Well, the Supreme Court has had the opportunity to rule on the overdraft commissions of € 30 charged by Kutxabank (“commission for claiming debtor positions”), which the latter charged automatically, without discriminating periods of delay and without identifying the assumptions collection management costs incurred.

The rapporteur magistrate, Pedro José Vela, meets the criteria of the Judgment of the Court of Justice of the European Union (CJEU) of October 3, 2019 (case Gyula Kiss) that has established that the consumer must be able to verify that there is no overlap between the different expenses or among the services provided.

It also refers to the CJEU Judgment of February 26, 2015, which annulled the clause that allowed to pay the simple risk of the loan, when it was already covered by the legal and contractual consequences of default.

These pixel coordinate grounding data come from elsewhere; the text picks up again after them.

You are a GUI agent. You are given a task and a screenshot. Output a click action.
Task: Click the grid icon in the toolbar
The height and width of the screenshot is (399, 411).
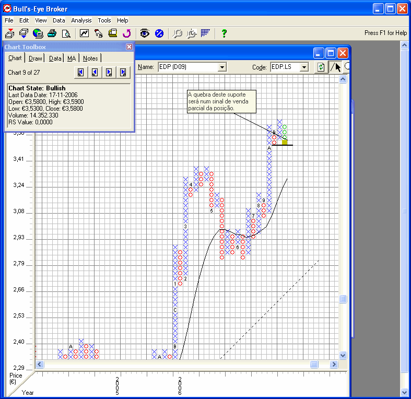[205, 33]
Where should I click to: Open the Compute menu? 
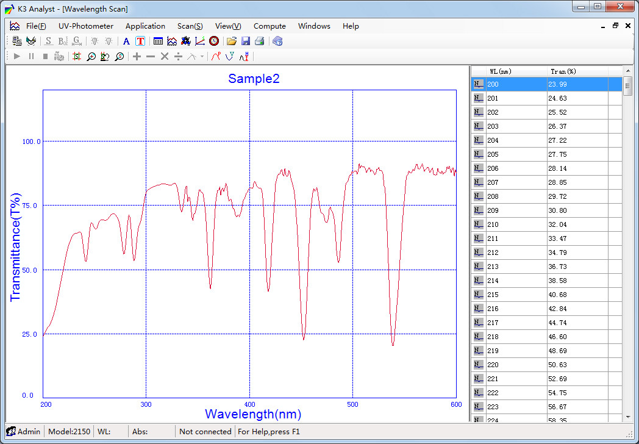tap(270, 26)
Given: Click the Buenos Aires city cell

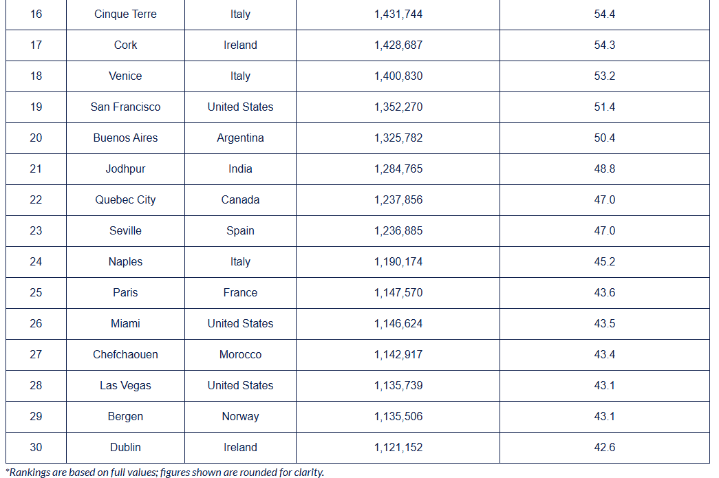Looking at the screenshot, I should tap(125, 138).
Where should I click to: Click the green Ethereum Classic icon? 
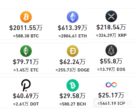coord(26,51)
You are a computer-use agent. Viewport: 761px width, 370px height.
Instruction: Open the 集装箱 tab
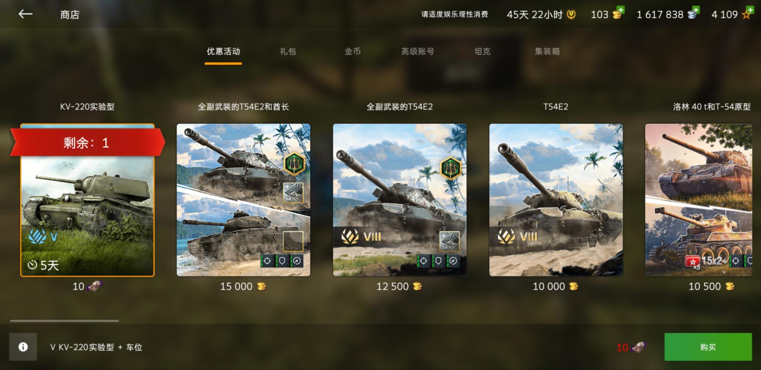click(x=547, y=51)
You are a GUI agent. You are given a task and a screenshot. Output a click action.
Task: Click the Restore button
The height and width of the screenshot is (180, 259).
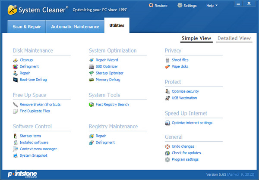[x=158, y=6]
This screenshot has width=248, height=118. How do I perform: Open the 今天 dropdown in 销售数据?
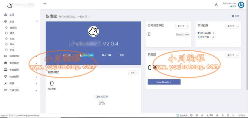coord(134,73)
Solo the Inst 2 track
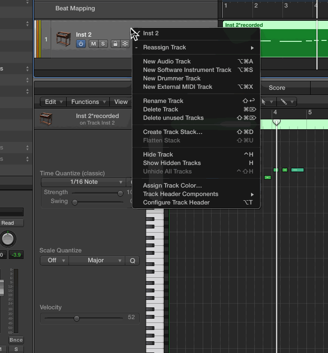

The Supreme Court has considered that the indeterminacy of the commission makes the clause abusive. In the first place, it does not identify what type of collection management is carried out, nor does it indicate whether it actually takes place or if it generates an effective expense. The indetermination also entails the sum to the interest of late payment of another amount, by way of sanction, for the same concept (punishing the debtor twice), in violation of the prohibition of disproportionate compensation (art. 85.6 TRLGCU), and charge for services not provided (art. 87.5 TRLGCU), both of which are contrary, in addition, to “good banking practices”.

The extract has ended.